入院や治療でかかった費用は所得控除の対象になります

事故などで手術を行ったり、病気で入院したりと、個人事業主には予期せぬ出費がつきもの。思いがけない出費は経営に大きなダメージを与えるので何とかしたいものです。

年間の医療費が大きかった場合には、医療費控除を受けることが可能です。医療費控除の対象となるのは、年間で最大200万円。計算式は以下のようになっています。(2015年現在)

実際に支払った医療費の合計金額-保険金などで補填された金額-10万円

保険金などで補填された金額、というのは、生命保険に入っていることで降りた保険金や健康保険で支給された高額療養費など。また、最後の10万円というのは、総所得金額が200万円未満の場合には総所得金額×5%の額になります。

さて、この医療費控除についてなんですが、個人事業主本人の医療費だけ対象になるわけではありません。本人と生計を一つにする配偶者や親族のために医療費を払った場合でも医療費控除の対象とされています。この場合に対象となるのは、あくまで「納税者本人が」支払った医療費です。

例えば、妻が怪我をしてあなたが入院治療費を払ったとか、家族が入院していて治療費をあなたが支払っているとか。家族がたくさんいる場合には医療にかかるお金も馬鹿になりませんから、医療費控除についてはちゃんと計算して控除を受け、節税に励みたいものですね。

家族が多い場合には医療費の領収書もすごく多くなってしまうケースが大半だと思うんですが、確定申告をして医療費控除を受ける場合には領収書の保存義務が5年間あります。領収書が多すぎるからといって勝手に処分したりせずに、ちゃんとした場所に保存しておきましょう。

医療費控除に含まれる入院費用

○入院中に病院で出された食事の費用は入院代に含まれるので医療費控除の対象となります。
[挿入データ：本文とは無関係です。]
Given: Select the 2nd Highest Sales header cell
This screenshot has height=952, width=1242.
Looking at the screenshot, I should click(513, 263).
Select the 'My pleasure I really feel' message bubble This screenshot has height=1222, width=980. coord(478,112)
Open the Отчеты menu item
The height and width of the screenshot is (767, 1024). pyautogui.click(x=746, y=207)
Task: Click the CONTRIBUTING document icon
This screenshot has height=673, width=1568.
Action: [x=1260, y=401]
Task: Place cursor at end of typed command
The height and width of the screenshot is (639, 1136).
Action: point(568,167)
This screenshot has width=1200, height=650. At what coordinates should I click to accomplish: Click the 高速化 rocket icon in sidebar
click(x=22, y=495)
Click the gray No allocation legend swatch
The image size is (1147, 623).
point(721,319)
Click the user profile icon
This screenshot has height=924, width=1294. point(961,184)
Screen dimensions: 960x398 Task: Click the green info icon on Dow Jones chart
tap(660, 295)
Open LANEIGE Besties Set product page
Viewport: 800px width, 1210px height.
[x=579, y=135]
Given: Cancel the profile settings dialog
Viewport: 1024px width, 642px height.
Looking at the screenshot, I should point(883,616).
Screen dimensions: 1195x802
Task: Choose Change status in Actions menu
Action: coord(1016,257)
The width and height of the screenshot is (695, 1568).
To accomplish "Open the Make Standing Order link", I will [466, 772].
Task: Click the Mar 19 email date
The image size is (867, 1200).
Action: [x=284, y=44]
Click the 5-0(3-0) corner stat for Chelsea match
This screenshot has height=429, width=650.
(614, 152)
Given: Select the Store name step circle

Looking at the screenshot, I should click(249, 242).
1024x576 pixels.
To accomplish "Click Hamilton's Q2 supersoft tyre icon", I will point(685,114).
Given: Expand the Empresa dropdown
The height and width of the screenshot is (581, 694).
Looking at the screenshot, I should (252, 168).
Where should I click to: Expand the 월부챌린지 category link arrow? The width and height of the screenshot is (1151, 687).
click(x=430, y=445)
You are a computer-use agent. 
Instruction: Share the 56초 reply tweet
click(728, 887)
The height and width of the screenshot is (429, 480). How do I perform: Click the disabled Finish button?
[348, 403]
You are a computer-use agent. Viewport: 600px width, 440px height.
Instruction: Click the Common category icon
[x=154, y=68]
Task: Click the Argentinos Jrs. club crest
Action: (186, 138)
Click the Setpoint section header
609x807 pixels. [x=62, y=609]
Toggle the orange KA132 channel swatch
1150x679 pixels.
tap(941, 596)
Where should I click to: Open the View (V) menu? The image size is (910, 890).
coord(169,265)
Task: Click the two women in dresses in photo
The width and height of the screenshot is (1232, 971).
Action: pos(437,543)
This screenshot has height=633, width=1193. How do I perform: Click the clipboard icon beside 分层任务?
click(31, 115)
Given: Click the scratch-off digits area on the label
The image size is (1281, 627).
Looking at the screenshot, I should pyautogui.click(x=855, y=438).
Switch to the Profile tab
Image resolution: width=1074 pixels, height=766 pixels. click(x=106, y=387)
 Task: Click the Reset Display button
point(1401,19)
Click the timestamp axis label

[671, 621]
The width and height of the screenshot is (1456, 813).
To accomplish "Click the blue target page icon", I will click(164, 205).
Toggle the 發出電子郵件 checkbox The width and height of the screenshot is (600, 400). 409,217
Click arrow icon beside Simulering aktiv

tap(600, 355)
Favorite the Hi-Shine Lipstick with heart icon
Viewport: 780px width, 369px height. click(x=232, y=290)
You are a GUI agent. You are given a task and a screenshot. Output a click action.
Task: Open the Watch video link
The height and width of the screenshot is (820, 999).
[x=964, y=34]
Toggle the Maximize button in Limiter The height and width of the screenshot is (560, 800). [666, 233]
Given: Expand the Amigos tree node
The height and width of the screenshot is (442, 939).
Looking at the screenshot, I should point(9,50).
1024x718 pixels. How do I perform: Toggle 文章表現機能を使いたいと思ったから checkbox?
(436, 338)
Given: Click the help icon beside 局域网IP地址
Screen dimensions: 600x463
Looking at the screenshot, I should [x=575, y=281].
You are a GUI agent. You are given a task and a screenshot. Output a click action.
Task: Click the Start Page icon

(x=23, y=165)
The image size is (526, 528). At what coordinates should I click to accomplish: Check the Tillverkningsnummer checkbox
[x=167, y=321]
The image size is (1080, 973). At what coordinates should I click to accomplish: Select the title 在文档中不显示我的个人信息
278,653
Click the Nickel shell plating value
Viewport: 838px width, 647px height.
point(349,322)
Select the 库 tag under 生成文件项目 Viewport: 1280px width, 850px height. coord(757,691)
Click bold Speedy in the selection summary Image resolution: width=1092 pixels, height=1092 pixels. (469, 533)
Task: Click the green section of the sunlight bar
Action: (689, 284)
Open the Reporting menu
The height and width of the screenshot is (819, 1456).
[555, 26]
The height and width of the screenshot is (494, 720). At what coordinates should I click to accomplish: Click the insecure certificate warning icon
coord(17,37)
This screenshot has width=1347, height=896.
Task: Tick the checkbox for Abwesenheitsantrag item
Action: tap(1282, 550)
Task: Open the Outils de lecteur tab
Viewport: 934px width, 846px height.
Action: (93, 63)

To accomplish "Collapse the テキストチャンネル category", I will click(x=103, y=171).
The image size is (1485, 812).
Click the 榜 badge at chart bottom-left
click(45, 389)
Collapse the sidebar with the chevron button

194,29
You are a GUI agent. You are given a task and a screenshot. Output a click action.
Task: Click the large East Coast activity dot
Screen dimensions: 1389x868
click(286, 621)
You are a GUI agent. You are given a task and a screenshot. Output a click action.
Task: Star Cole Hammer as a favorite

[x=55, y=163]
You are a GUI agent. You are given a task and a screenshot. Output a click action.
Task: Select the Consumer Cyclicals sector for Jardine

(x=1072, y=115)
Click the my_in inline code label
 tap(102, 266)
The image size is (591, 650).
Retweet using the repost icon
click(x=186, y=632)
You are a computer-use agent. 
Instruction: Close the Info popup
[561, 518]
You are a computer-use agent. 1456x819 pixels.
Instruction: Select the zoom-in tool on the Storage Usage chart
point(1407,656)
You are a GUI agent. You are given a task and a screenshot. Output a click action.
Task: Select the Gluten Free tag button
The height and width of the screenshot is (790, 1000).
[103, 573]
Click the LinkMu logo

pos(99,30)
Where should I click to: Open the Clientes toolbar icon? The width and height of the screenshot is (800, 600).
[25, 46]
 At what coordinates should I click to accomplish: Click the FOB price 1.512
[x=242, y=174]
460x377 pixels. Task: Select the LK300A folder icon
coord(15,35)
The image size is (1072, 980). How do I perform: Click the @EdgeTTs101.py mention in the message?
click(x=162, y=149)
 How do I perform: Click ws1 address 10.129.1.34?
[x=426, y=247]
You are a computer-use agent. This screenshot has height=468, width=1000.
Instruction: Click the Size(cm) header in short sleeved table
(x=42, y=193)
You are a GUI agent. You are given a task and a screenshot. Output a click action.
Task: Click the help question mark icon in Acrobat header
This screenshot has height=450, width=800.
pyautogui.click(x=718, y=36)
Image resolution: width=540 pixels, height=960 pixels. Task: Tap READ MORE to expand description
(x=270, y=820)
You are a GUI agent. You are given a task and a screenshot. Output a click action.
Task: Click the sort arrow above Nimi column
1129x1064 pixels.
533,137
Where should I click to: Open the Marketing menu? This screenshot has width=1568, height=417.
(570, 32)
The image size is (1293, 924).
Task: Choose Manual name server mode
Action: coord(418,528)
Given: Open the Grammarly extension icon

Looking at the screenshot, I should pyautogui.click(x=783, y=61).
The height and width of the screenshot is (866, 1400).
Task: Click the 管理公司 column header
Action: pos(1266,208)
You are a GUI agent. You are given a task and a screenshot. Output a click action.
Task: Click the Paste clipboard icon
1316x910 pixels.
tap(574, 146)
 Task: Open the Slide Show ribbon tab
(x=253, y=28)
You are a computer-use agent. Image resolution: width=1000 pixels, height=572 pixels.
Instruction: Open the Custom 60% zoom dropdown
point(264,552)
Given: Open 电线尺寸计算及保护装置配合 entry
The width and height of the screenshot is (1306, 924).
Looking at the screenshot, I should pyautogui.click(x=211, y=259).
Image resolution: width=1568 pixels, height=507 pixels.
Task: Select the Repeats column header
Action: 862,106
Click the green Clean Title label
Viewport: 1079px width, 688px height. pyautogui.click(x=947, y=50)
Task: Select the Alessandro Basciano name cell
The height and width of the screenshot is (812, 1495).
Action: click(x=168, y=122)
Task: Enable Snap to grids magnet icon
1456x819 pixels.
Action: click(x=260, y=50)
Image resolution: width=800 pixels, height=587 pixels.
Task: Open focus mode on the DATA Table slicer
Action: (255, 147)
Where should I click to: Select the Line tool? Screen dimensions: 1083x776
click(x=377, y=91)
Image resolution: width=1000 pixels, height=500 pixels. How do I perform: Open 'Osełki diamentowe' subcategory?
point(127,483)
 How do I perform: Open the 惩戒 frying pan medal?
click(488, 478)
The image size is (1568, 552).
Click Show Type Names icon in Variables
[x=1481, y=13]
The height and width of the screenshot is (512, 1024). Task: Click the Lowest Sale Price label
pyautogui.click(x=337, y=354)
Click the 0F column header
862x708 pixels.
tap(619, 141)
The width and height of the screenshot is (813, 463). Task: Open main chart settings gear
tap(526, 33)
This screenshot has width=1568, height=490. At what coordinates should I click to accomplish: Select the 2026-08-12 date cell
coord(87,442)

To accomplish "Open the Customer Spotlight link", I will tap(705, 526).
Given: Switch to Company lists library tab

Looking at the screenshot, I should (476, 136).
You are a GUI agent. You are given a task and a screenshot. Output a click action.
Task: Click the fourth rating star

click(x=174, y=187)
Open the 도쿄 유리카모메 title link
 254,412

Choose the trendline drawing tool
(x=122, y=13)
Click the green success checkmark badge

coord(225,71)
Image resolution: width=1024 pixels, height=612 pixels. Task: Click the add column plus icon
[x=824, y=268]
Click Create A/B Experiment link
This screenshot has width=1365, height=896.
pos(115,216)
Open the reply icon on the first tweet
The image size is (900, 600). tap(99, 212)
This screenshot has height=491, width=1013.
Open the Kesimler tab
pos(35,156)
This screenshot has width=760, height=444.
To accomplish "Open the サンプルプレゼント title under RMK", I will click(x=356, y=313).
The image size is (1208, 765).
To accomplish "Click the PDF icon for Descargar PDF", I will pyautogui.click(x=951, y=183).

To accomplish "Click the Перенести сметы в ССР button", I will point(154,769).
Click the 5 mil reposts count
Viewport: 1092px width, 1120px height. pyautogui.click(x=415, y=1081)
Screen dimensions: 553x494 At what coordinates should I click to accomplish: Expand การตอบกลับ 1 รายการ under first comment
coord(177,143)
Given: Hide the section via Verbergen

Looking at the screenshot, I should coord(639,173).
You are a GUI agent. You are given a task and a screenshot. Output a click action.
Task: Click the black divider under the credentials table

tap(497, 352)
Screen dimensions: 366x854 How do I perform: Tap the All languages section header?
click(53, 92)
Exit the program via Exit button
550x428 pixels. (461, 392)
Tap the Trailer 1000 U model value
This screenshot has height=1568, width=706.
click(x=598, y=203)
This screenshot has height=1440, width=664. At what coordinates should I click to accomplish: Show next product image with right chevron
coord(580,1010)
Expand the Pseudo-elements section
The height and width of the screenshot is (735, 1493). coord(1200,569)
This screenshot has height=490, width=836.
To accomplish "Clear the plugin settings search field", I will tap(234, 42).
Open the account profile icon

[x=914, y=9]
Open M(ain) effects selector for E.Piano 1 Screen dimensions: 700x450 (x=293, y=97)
×入院中に出前をとって食べた食事費用は医療費控除の対象とはなりません。

×入院中に外食した場合の食事代は医療費控除の対象とはなりません。

○付添人に支払った付添料については医療費控除の対象にできます。

×親族に支払った付添料については医療費控除の対象とはなりません。

×本人の都合による差額ベッド料は医療費控除の対象になりません。

×家族の都合による差額ベッド料も同様です。
(自分の意志で特別室を希望した、なんていう場合にはその分の医療費は控除されないということですね)

×入院時に使う生活必需品の購入費用は医療費控除の対象とはなりません。(パジャマを新しく新調したとか、歯磨きセットを購入したとかそういう場合です)

×医師へのお礼は対象になりません。看護師でも同様です。(医師へのお礼に菓子折りを購入した場合などですね)

入院費給付金などを生命保険や健康保険組合から貰った場合には、医療費からその金額を差し引く必要があります。一般的には生命保険などから給付される分で手術費用などはかなりの割合が相殺されるケースが多いと思います。なので、国税庁のタックスアンサーに掲載されている上記のような例は、生命保険に入っていなかったとかそういう場合に該当する人向けっていう感じなのでしょうね。

歯科治療での医療費控除

×歯科治療において一般的な支出水準を大きく超えるような場合には医療費控除の対象になりません。

○歯科治療において金は一般的なので対象になります。

○ポーセレンも控除の対象になります。

○歯科治療に伴う通院費は医療費控除の対象になります。

○子供の歯科治療に伴う親などの交通費も通院費として考えられています。

×自家用車で通院した時のガソリン代などは医療費控除の対象になりません。

その他の費用は?

×人間ドックの費用
×健康診断の費用
ただし、人間ドックや健康診断の費用が医療費控除として認められないのは特に異常が見つからなかった場合です。もしも何らかの疾病が発見されて治療に移行した場合には、健康診断や人間ドックも治療の一部として考えられるので医療費控除に含めることができます。もちろん、発見された疾病を治療しなかった場合には控除対象外ですが。

×サプリメント
健康維持や美容目的でたくさんのサプリメントが販売されているので誰でも1つや2つは購入しているのではないでしょうか?でもやっぱりサプリはサプリというわけで病気などの治療をするものとは認められずに医療費控除の対象外です。

×健康食品
健康食品も、サプリメントと同じ考え方によって医療費控除の対象とはなっていません。

×予防接種
「予防」は「治療」ではないので控除することができません。